— Exercise directions —
Write out the entries again from the line containing "You are a GUI" through the end of the entries, copying every line in full but shifting each coordinate in the answers by adding 74 to it. Leave the pictures out.
>> START Items
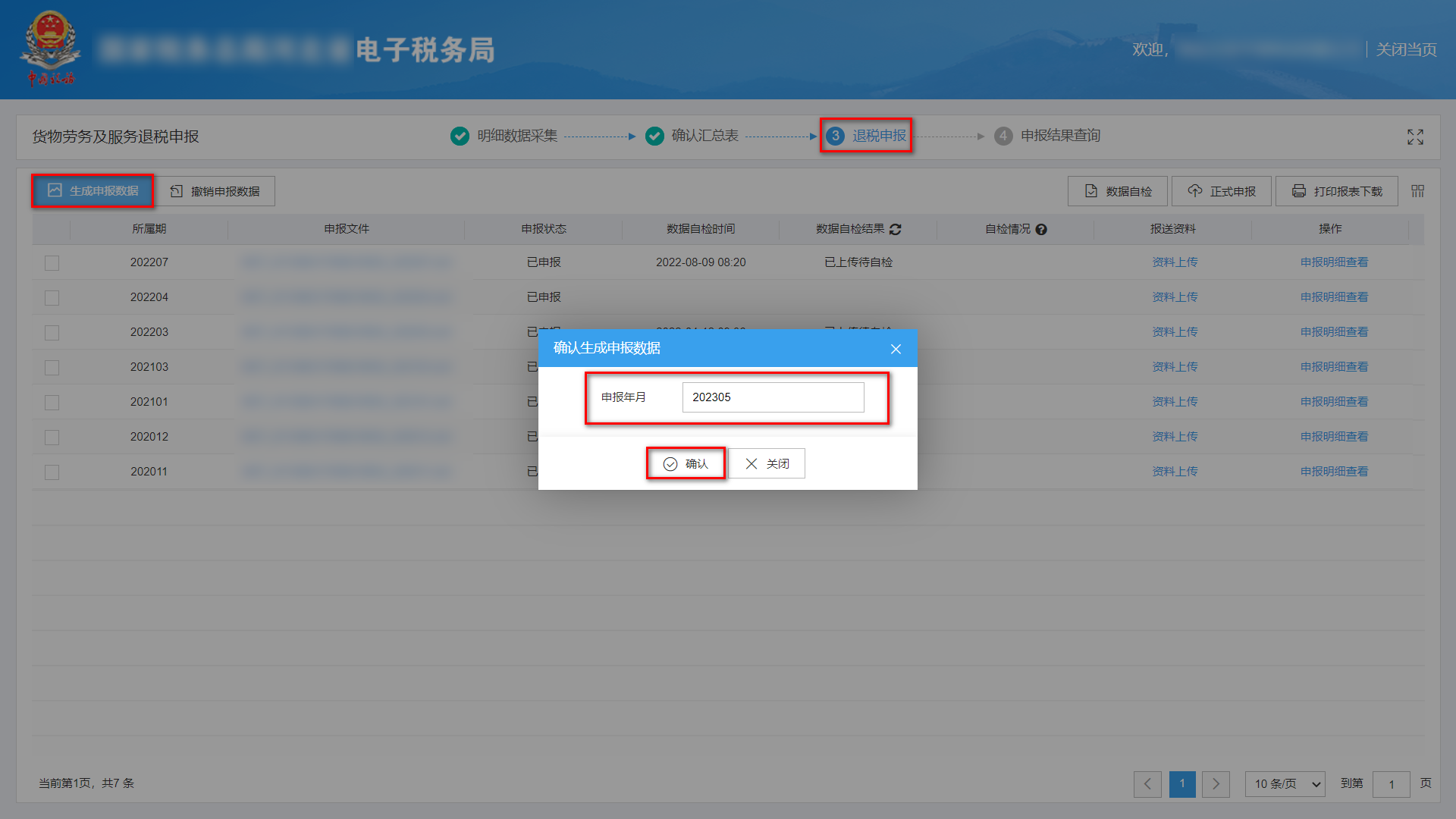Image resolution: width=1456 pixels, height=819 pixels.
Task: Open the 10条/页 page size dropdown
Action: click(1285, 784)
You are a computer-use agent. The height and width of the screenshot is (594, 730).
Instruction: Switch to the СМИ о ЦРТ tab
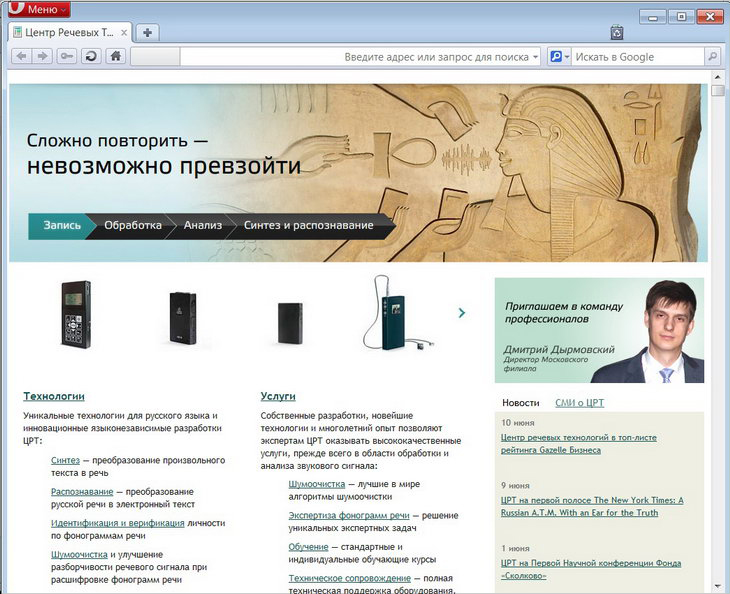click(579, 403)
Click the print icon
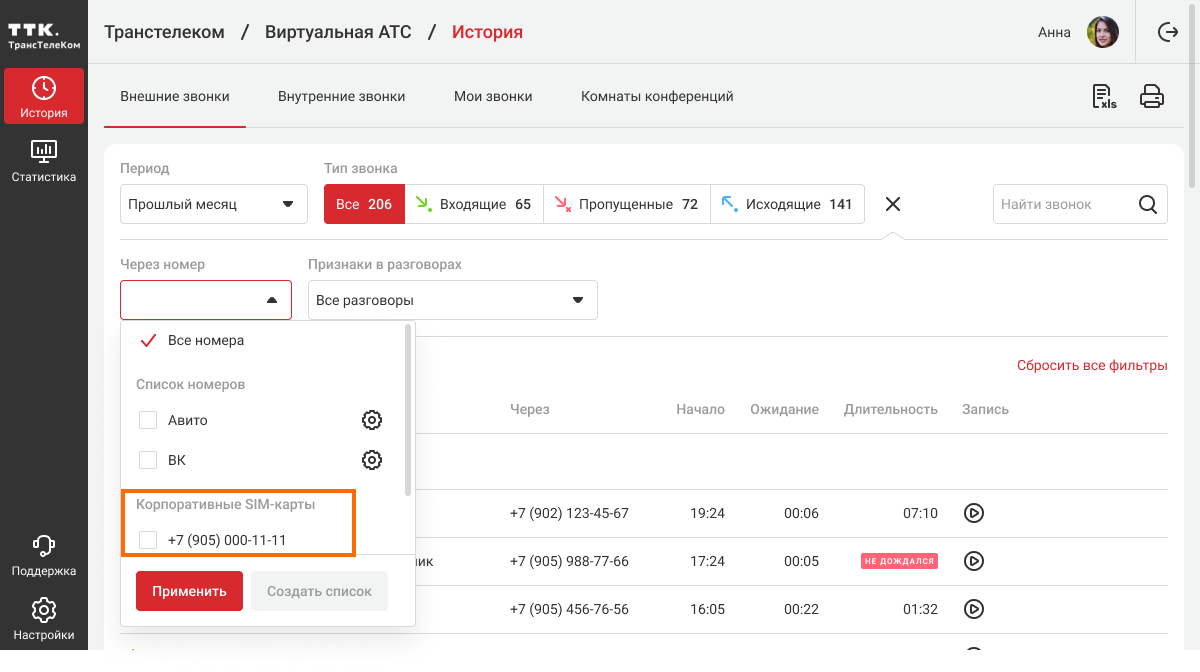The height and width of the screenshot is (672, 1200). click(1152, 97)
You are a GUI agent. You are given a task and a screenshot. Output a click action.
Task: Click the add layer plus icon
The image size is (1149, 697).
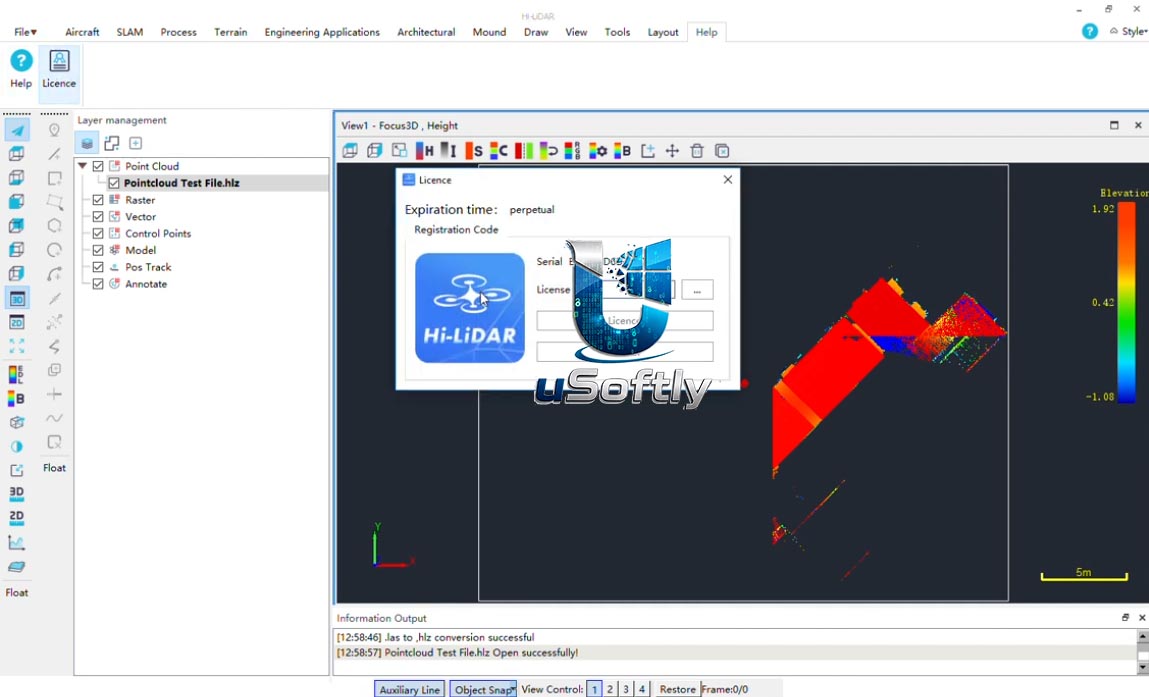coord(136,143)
>> END Items
— Result of the task —
You are a GUI agent. You are given a task and a screenshot. Output a click action.
Task: Click the add layer plus icon
The image size is (1149, 697).
coord(210,217)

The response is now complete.